I don't know Global clips, but if you absolutely muse use clips, at least look at the set at Razor's Edge sharpening -- the Jim Juranitch site. Juranitch may sell a few gimmicks, but he does not sell crap. I can say the same thing about Lee at Lee Valley ("no crap") with one exception. Unfortunately, that's the DMT guide they sell under their own name really isn't very good at all. Too much flex. Obviously, in my opinion, you should avoid this clamp-on under whatever name it' sold.

Free hand sharpening isn't very difficult to learn to do well -- but it does take some time and effort. It's the best way to sharpen.

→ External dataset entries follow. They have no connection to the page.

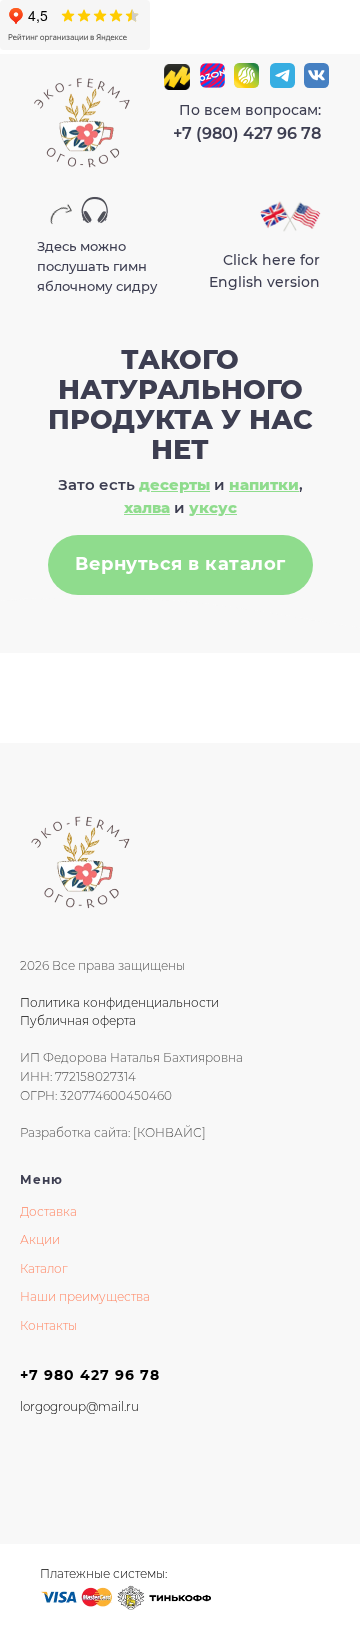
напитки (264, 484)
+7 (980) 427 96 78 (247, 133)
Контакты (48, 1325)
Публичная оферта (78, 1020)
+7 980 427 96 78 (90, 1375)
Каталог (44, 1268)
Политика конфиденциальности (119, 1002)
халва (147, 507)
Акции (40, 1239)
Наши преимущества (85, 1296)
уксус (213, 507)
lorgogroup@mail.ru (79, 1406)
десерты (174, 484)
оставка (53, 1211)
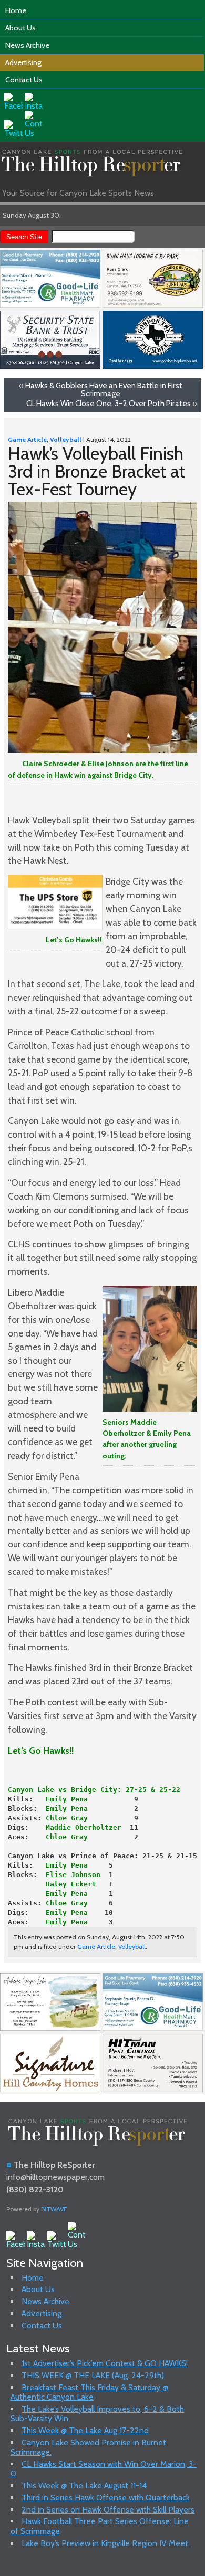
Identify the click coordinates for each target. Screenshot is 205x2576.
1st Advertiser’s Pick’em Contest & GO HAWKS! (105, 2363)
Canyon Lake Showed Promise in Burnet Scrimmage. (89, 2447)
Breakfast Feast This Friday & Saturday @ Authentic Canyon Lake (90, 2392)
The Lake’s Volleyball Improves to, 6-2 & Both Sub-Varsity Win (97, 2413)
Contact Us (24, 79)
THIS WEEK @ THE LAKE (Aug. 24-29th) (93, 2375)
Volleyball (65, 439)
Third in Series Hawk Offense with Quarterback (106, 2498)
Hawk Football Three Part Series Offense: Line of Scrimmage (100, 2526)
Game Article (27, 439)
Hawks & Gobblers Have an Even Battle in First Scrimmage (103, 389)
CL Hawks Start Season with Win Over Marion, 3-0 (104, 2468)
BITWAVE (54, 2209)
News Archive (27, 45)
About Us (20, 28)
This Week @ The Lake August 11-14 (84, 2485)
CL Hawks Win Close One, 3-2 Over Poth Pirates (108, 403)
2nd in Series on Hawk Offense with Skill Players (108, 2510)
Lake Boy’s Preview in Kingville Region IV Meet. (106, 2543)
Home (15, 10)
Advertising (23, 62)
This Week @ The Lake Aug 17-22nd (85, 2430)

If you feel that free handing is something you won't or can't do, the next best way of dealing with sharpening is a "rod guide" such as an Edge Pro, Lansky or Gatco. All of these are easier to learn than free handing. Each company makes a couple of kits that will handle your Globals. Edge Pro is by far the best, but not inexpensive. Kit 2, which is the way to go for most people, is around $200. By comparison you can get a Lansky diamond kit plus a couple of options for under $100.

Don't skimp on your whetstones. You need more than one, and quality makes a difference. At this time there is every reason to buy Japanese ceramic water stones, and no reason to buy traditional western "oil stones."

Hope this helps,
BDL
post #9 of 13
Quote:
Originally Posted by hosko View Post

I was looking at buying a new whetsone as I wanted a courser grit then what I already own and discovered that Global make guide rails for whetstones. Basicly they clip onto the knife and keep it at the correct angle, don't know what angle it works to. Anyway I have been avoiding recommending Japanese knives to some friends due to them having to learn how to sharpen them correctly. If these work well I might start recommending them.

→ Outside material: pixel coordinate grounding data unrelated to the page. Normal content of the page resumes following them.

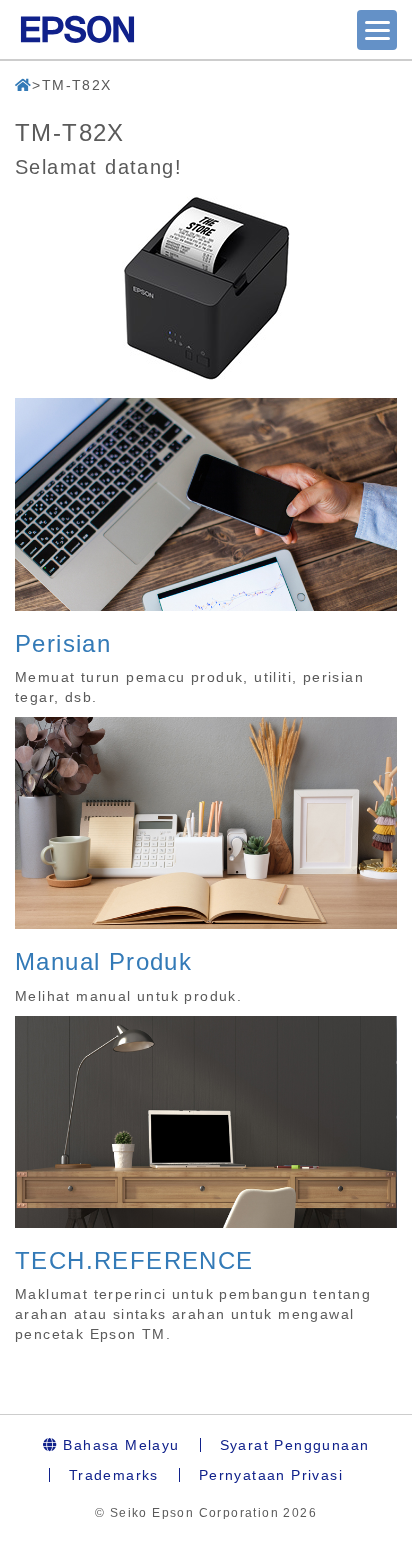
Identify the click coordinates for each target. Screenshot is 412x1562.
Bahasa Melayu (119, 1445)
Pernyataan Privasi (271, 1475)
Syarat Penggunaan (295, 1445)
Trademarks (114, 1475)
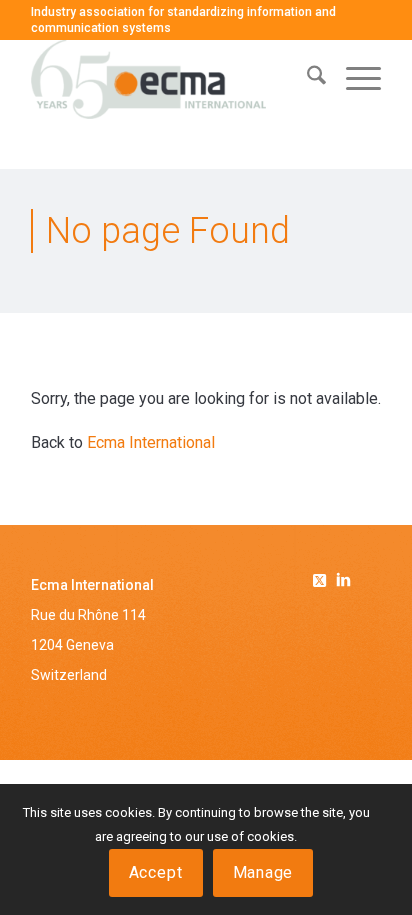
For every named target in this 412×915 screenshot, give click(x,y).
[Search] (306, 79)
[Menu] (353, 79)
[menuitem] (306, 79)
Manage (263, 872)
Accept (156, 872)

Has anybody used them before, and if so how do you find them.

Thanks


Hi i have been a chef for six years now and globals are 1 of the best knives i have ever used.As long as you use the small guard rail your knife edge should be perfect.

post #10 of 13
Quote:
Originally Posted by grunter View Post

The Global guides are not bad if you are starting out and need time to get the feel of the angles before you try freehand.
For a couple of bucks you get two clips one for a small and one a larger blade that hold around an 18 degree a

THE angle for gloabal is atully around 10-15

post #11 of 13
Quote:
Originally Posted by Simon Smith View Post

THE angle for gloabal is atully around 10-15


My full set go through anything like butter

post #12 of 13

The factory bevel angle for western style Globals is actually, exactly, 15*.  It is not 10-15%.  Global western style knives are too soft to hold a 10* without the edge collapsing.  If 18* is too obtuse -- and it is -- 10* is too acute; way too acute. 

 

FWIW, MinoSharp and Global branded pull-through sharpeners (same thing) are designed to sharpen a 15* set.   

 

BDL

post #13 of 13

Originally Posted by Simon Smith

THE angle for gloabal is atully around 10-15

 

Simon,

 

It happens to the best of us; but the last post in this thread was more than three and a half years ago.

 

For your own information, the factory bevel angle for western style Global knives is actually 15*.  It is not 10-15*.  Global western style knives are too soft to hold a 10* bevel angle without the edge collapsing at the slightest provocation and requiring near constant steeling.  If 18* is somewhat too obtuse for best performance, 10* is way too acute.  MinoSharp and Global branded pull-through sharpeners (same thing) are designed to sharpen a 15* set.